Suppressive effects of ansamycins on inducible nitric oxide synthase expression and the development of experimental autoimmune encephalomyelitis

http://www.ncbi.nlm.nih.gov/entrez/query.fcgi?cmd=Retrieve&db=PubMed&list_uids=11835313&dopt=Abstract

J Neurosci Res 2002 Feb 15;67(4):461-470
Murphy P, Sharp A, Shin J, Gavrilyuk V, Dello Russo C, Weinberg G, Sharp FR, Lu A, Heneka MT, Feinstein DL.
Department of Anesthesiology, University of Illinois, Chicago, Illinois.

The production of nitric oxide by the inflammatory isoform of nitric oxide synthase (NOS2) in brain glial cells is thought to contribute to the causes and development of neurological diseases and trauma.

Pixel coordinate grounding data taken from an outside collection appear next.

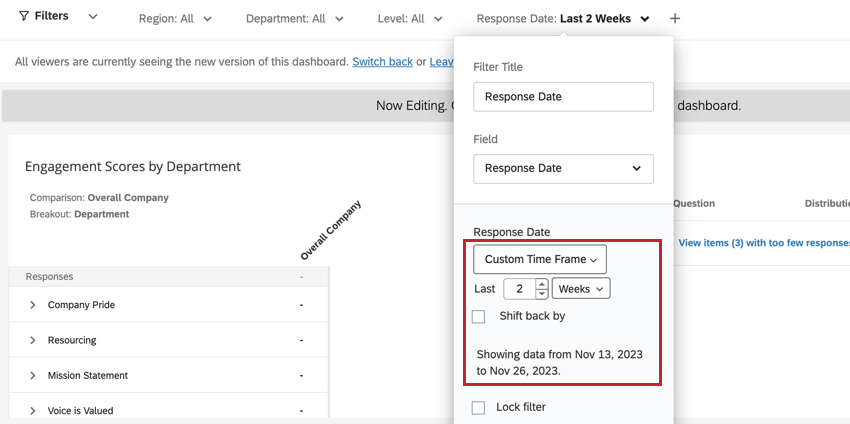Add a new filter with plus icon
This screenshot has height=424, width=850.
pyautogui.click(x=675, y=19)

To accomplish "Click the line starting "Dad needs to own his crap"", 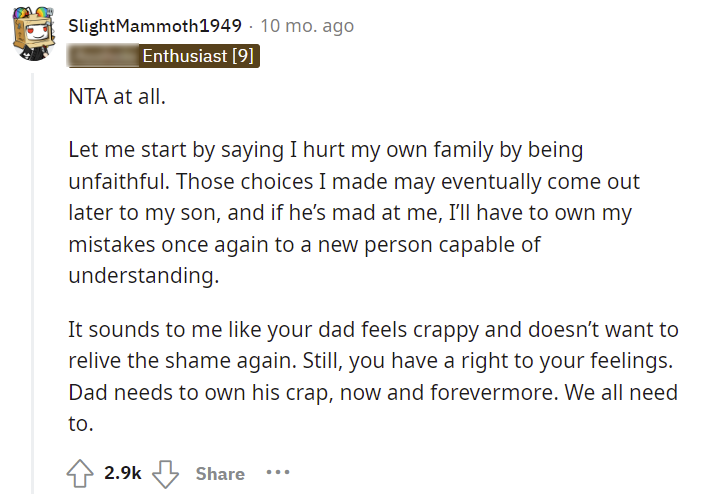I will (373, 393).
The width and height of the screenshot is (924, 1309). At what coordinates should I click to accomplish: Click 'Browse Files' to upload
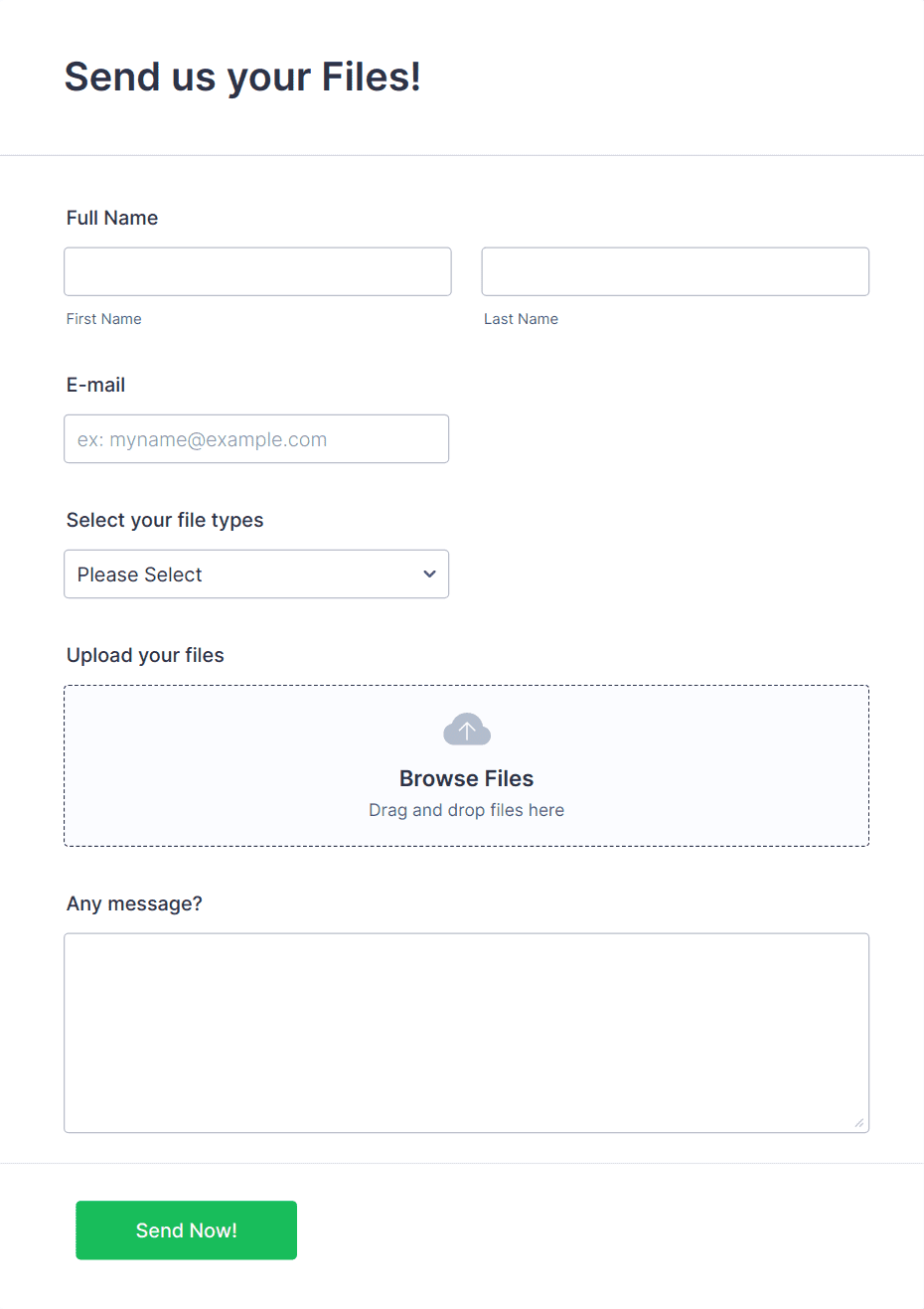click(x=466, y=778)
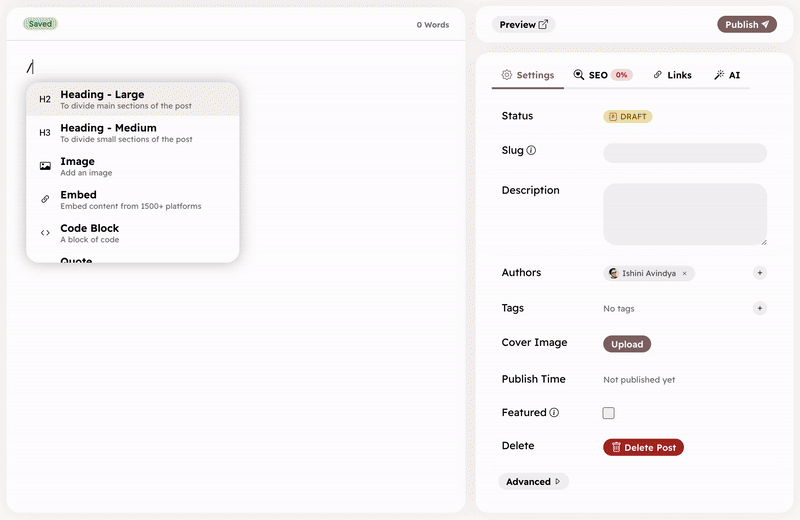Pick Heading - Medium from the block list
800x520 pixels.
(x=132, y=133)
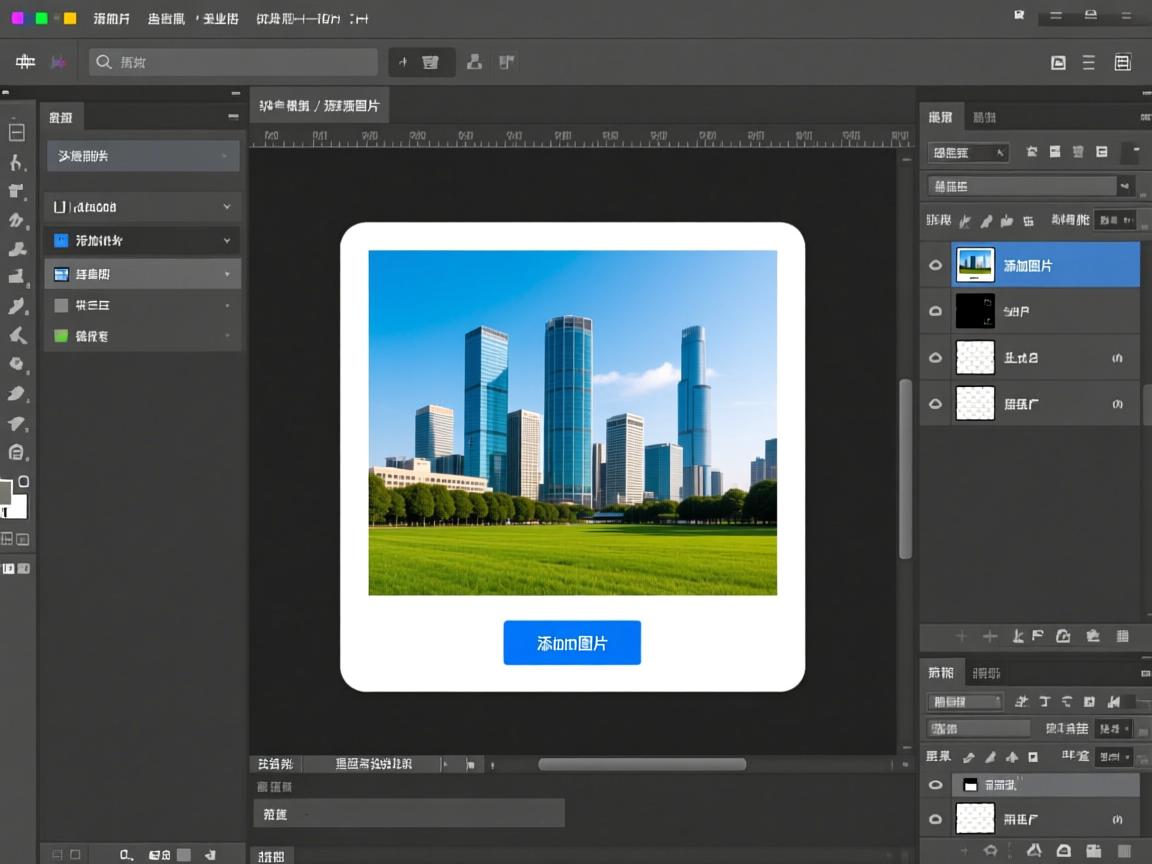The width and height of the screenshot is (1152, 864).
Task: Open the first menu in the top menu bar
Action: pos(111,18)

We previously demonstrated that activation of a heat shock response (HSR) by hyperthermia reduced NOS2 expression in vitro, and in vivo attenuated the clinical and histological symptoms of the demyelinating disease experimental autoimmune encephalomyelitis (EAE; Heneka et al. [2001] J. Neurochem. 77:568--579).

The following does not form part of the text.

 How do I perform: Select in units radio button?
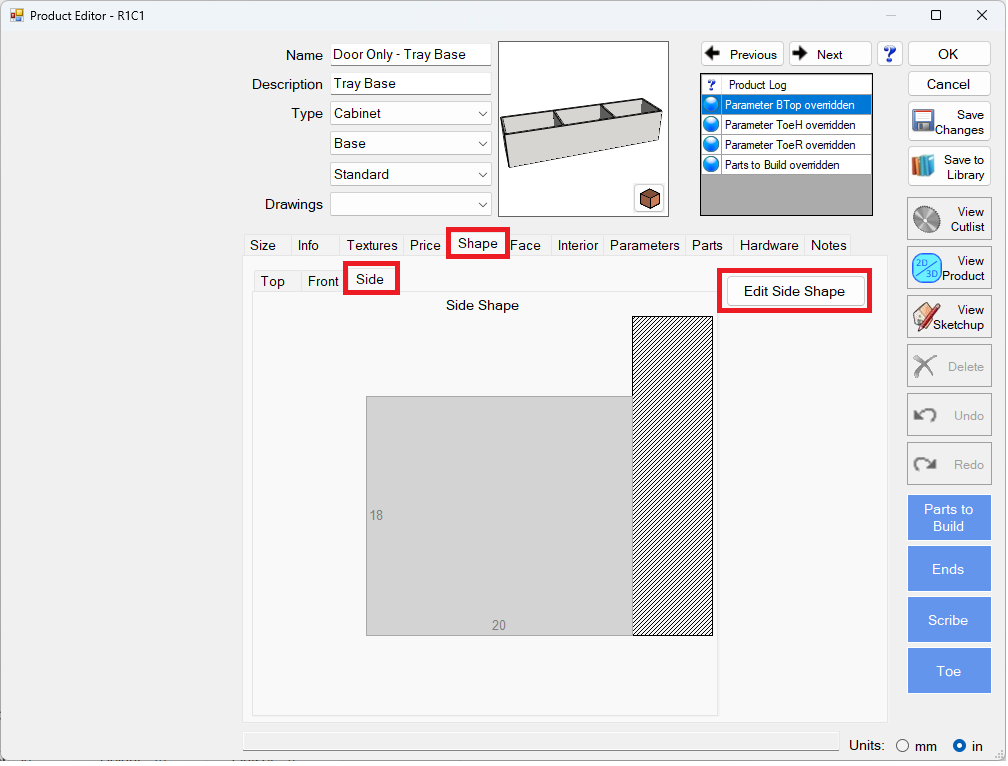(959, 745)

Benzoquinoid ansamycins are fungal-derived antibiotics with tyrosine kinase inhibitory properties, and which also induce a HSR by allowing activation of HS transcription factor HSF1.

We now show that two members of this class of drugs (geldanamycin and 17-allylamino-17-demethoxygeldanamycin) also induce a HSR in primary rat astrocytes and rat C6 glioma cells.

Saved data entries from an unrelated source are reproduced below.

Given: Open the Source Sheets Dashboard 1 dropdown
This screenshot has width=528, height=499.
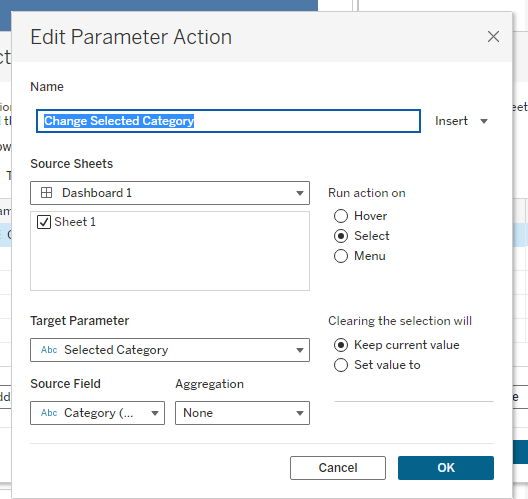Looking at the screenshot, I should (x=170, y=193).
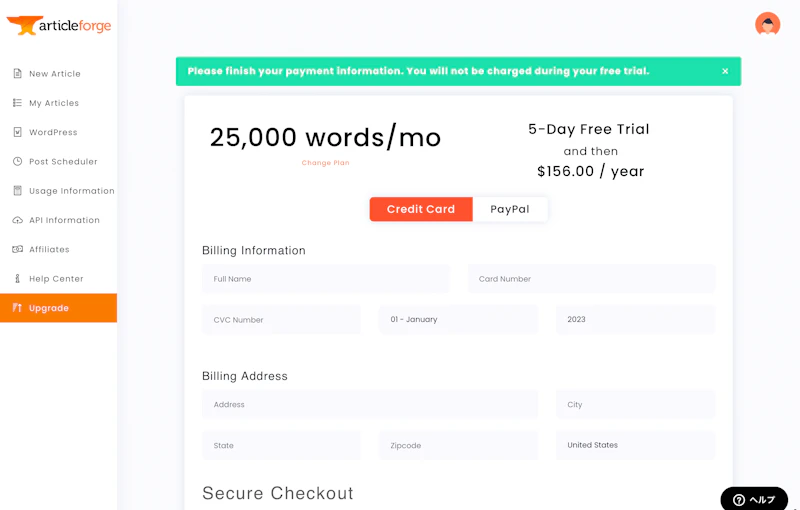
Task: Click the Affiliates sidebar icon
Action: coord(18,249)
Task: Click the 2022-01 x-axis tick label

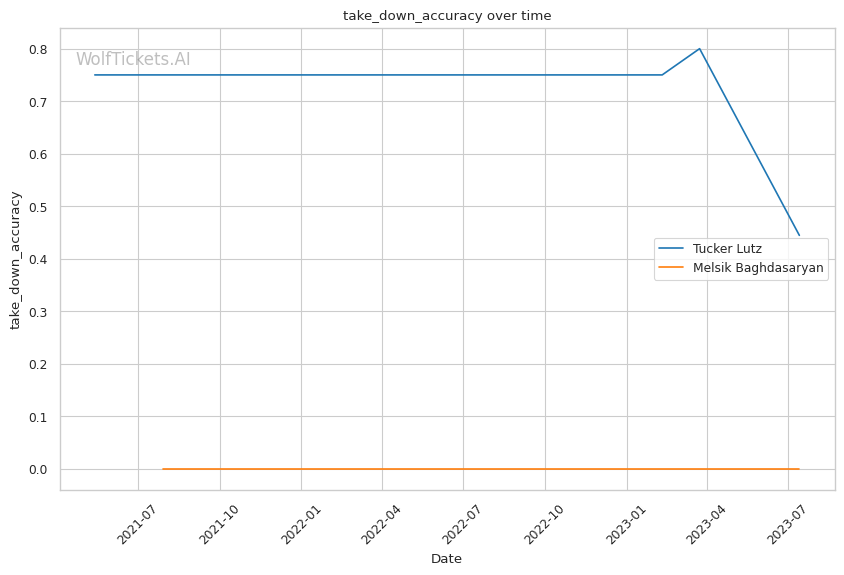Action: point(300,525)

Both drugs dose-dependently reduced nitrite accumulation, NOS2 steady-state mRNA levels, and the cytokine-dependent activation of a rat 2.2-kB NOS2 promoter construct stably expressed in C6 cells.

These inhibitory effects were partially reversed by quercetin, a bioflavonoid which prevents HSF1 binding to DNA and thus attenuates the HSR.

Ansamycins increased mRNA levels of the inhibitory I[kappa]B[alpha] protein, suggesting that inhibition of NF[kappa]B activation could contribute to their suppressive effects.

Finally, in C57BL/6 mice actively immunized to develop EAE, a single injection of geldanamycin at 3 days after immunization reduced disease onset by over 50%.

These results indicate that ansamycins can exert potent anti-inflammatory effects on brain glial cells which may provide therapeutic benefit in neuroinflammatory diseases.